What is a good MRR growth rate?
The number worth watching is not the MRR total, which only tells you how big you are, but the month-over-month growth rate, which tells you how fast. Early-stage software companies chasing venture scale often target 10 to 15 percent monthly growth, which is punishing to sustain and rare past the first few million in ARR. A steadier, bootstrapped business growing MRR 3 to 7 percent a month is compounding faster than the flat number suggests. As with churn, the honest benchmark is your own trend line and whether growth is covering your cost to acquire those customers, not a cross-industry average.
Frequently asked questions about monthly recurring revenue
How do you calculate MRR? Calculate MRR by normalizing every active subscription to a monthly value, stripping out one-time fees, applying any discounts, and adding the results.

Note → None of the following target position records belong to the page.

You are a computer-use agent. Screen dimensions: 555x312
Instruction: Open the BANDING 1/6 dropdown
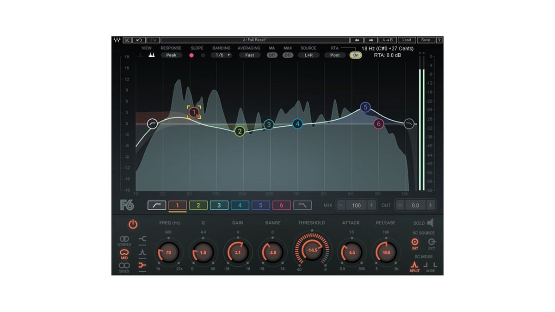(221, 55)
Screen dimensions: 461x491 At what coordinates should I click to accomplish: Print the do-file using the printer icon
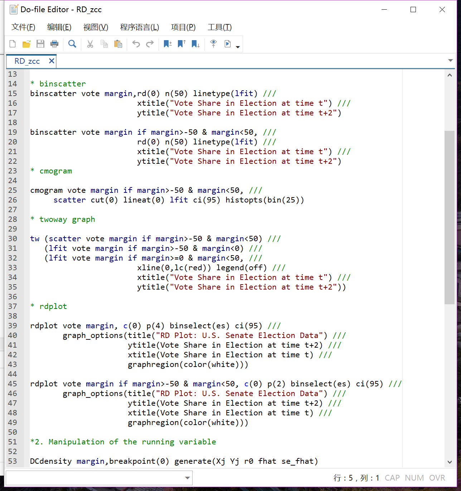coord(54,44)
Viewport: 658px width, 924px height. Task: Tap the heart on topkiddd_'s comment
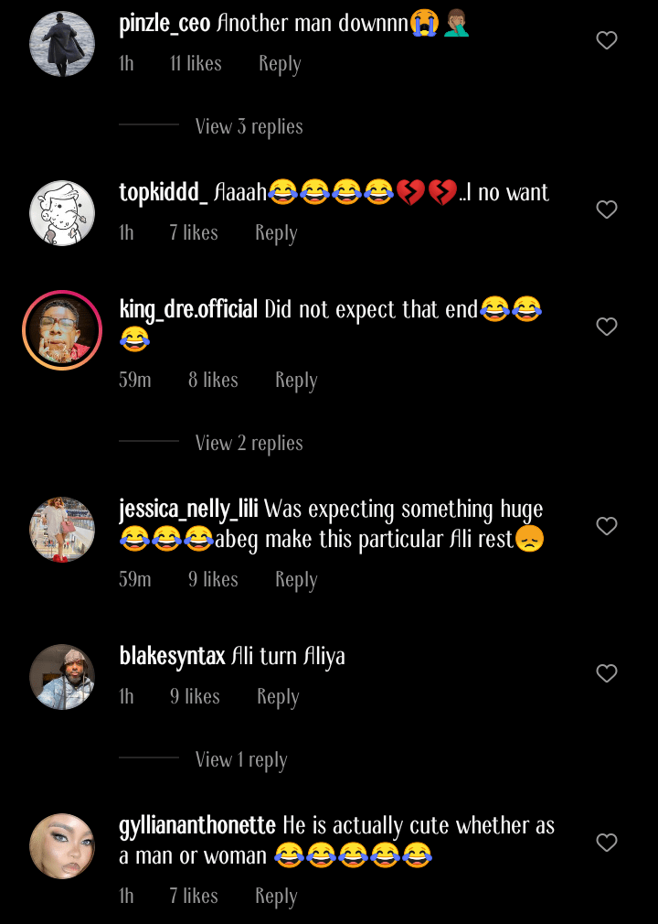[607, 210]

The shortcut version is active accounts multiplied by average revenue per account per month. With 200 accounts at an average of 250 dollars, MRR is 50,000 dollars. Recalculate on the same day each month so the series stays comparable.

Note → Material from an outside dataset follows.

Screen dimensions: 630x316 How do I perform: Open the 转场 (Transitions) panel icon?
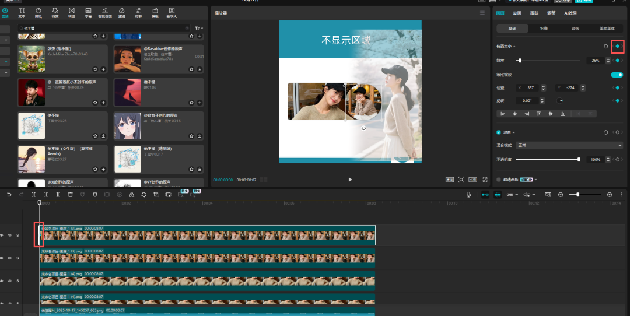tap(71, 12)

What is the difference between MRR and ARR? MRR is monthly recurring revenue and ARR is that same run rate over a year, usually MRR multiplied by 12. Use MRR to manage a monthly or self-serve business because it shows movements early, and use ARR for enterprise businesses on annual contracts and for board or investor reporting where an annualized figure is the convention.
Does MRR include one-time fees? No. MRR includes only revenue that recurs on a predictable schedule, such as subscription and seat fees. Setup charges, onboarding fees, one-time professional services, and non-repeating overage are real revenue but are excluded from MRR, because including them overstates the base you can count on next month.

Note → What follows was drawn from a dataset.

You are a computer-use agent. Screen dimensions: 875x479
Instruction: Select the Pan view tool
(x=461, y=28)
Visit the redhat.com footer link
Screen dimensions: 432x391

Why is my MRR growing but my cash flat? Because MRR and cash measure different things. A month of expansion and upgrades lifts MRR immediately, but if those customers pay monthly the cash arrives gradually, and if churned customers had prepaid annually the cash was collected long ago. Watch how long invoices take to collect alongside MRR to see the full picture.
Is MRR a GAAP metric? No. MRR is an operating metric, not a figure defined by generally accepted accounting principles. It does not appear on financial statements and there is no single mandated way to calculate it, which is exactly why a business should document its own definition and apply it consistently rather than quietly changing what counts as recurring from quarter to quarter.
MRR is the pulse of a subscription business, but a pulse only tells you the base is alive, not why it moved. Read it next to churn, net revenue retention, and customer lifetime value, and manage the subscriptions that feed it with the right recurring billing tools. All of it sits inside the same discipline: customer experience operations is where recurring revenue is either earned and kept or quietly lost.